- [MATERIAL FOR THIS EXERCISE]:
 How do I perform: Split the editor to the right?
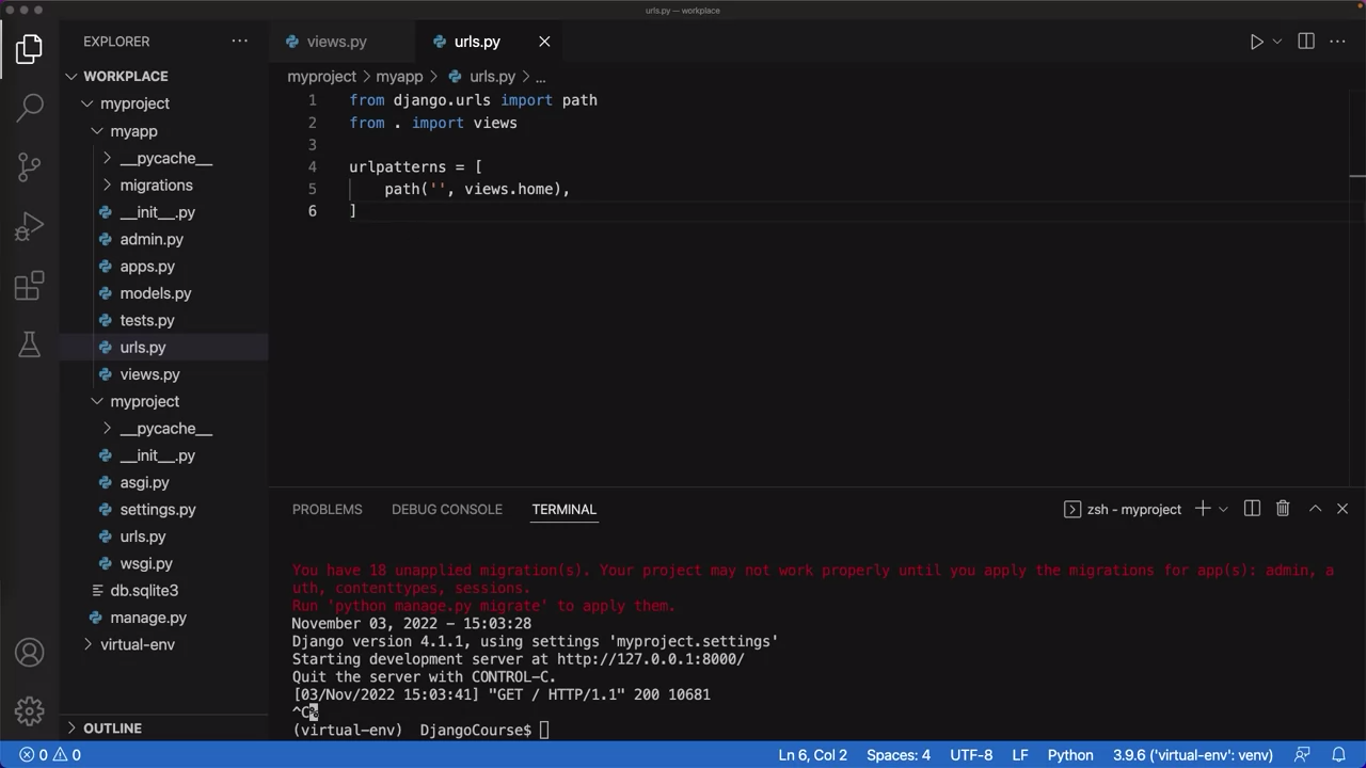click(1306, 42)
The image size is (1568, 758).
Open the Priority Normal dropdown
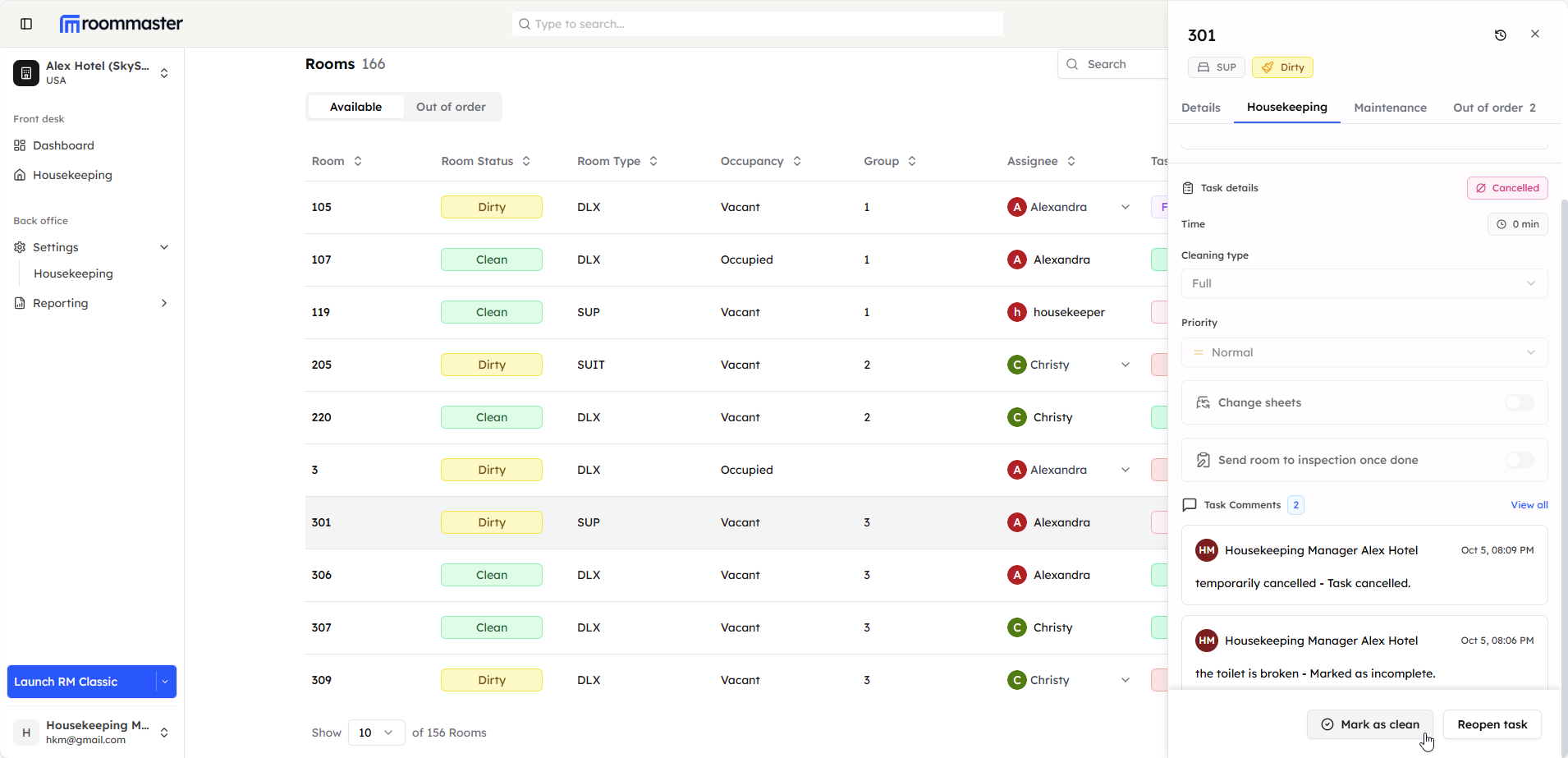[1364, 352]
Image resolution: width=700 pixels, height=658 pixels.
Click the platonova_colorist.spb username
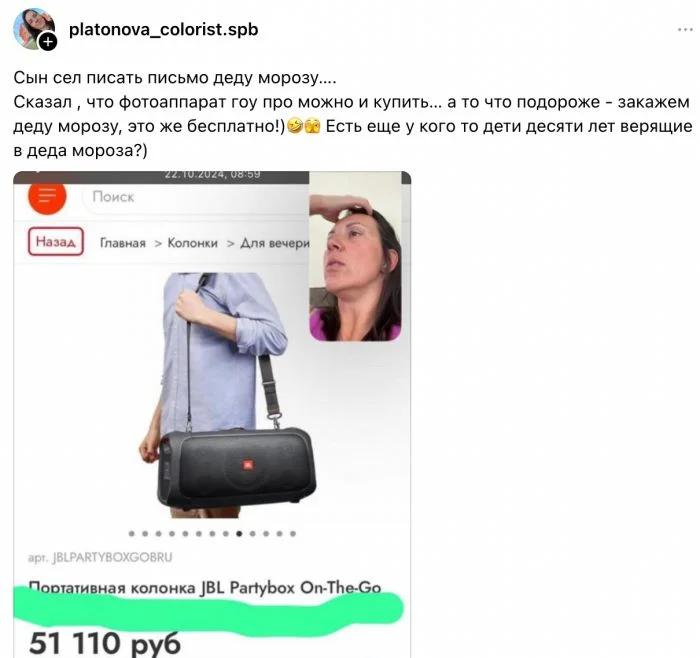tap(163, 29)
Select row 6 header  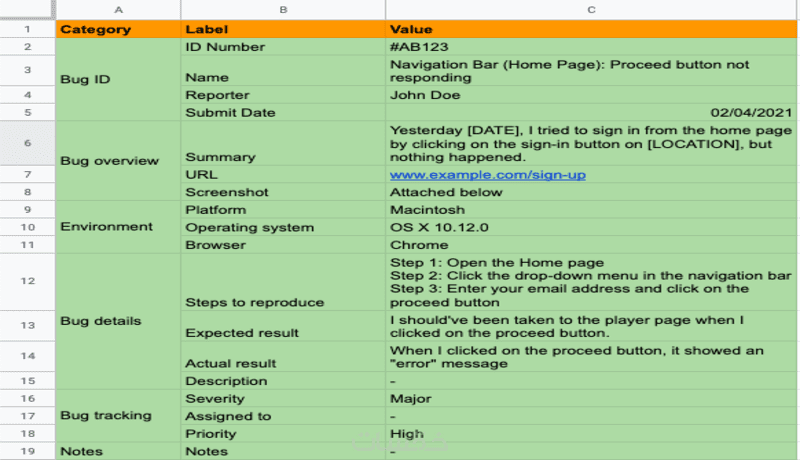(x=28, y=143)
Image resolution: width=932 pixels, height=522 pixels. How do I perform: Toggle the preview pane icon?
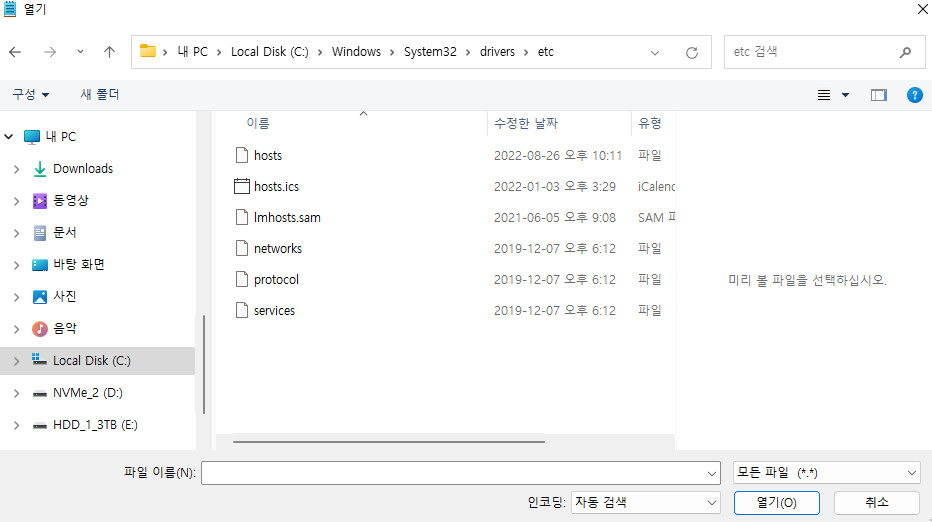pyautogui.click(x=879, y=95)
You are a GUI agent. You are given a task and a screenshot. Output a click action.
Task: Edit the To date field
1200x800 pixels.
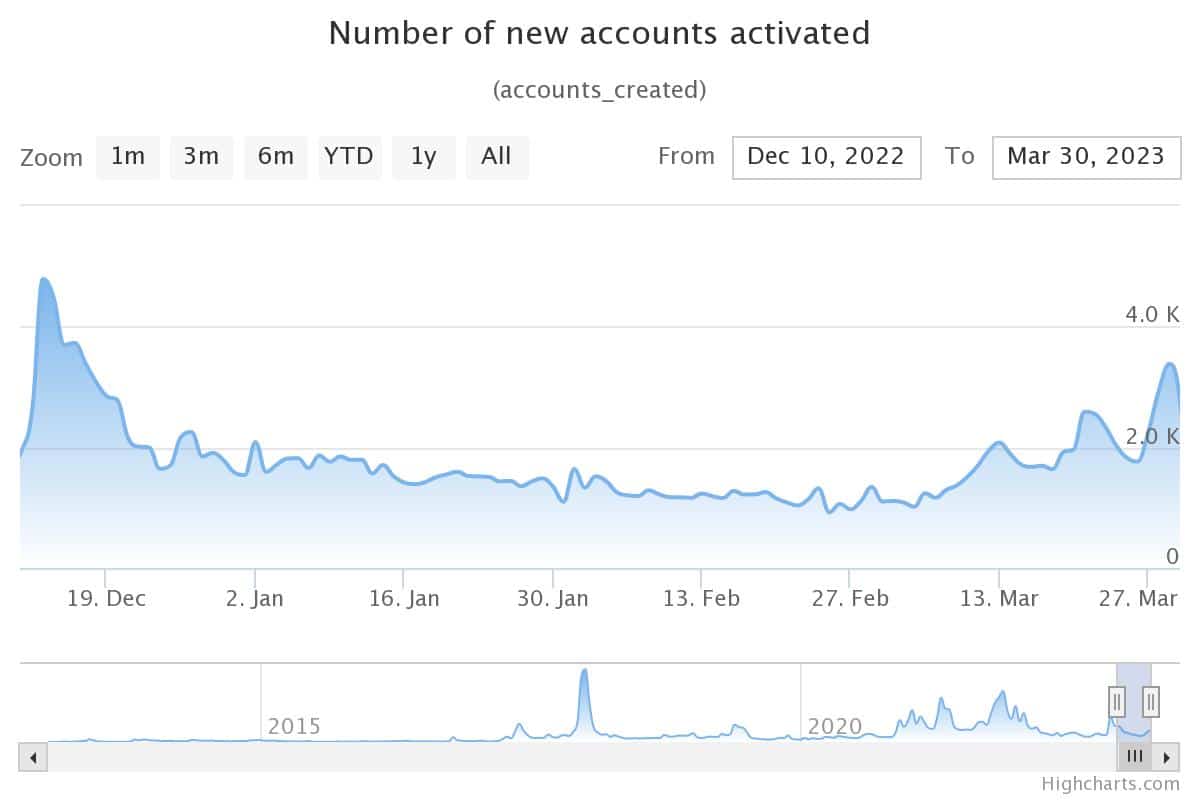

- [EXERCISE DESCRIPTION]: Each line from the one containing "You are a GUI" through the final line of the data must be reproduced exactly, both ends included, with no pictures in the copy.

- [SOLUTION FOR THIS TASK]:
You are a GUI agent. You are given a task and a screenshot. Output a click action.
Task: Edit the To date field
1200x800 pixels.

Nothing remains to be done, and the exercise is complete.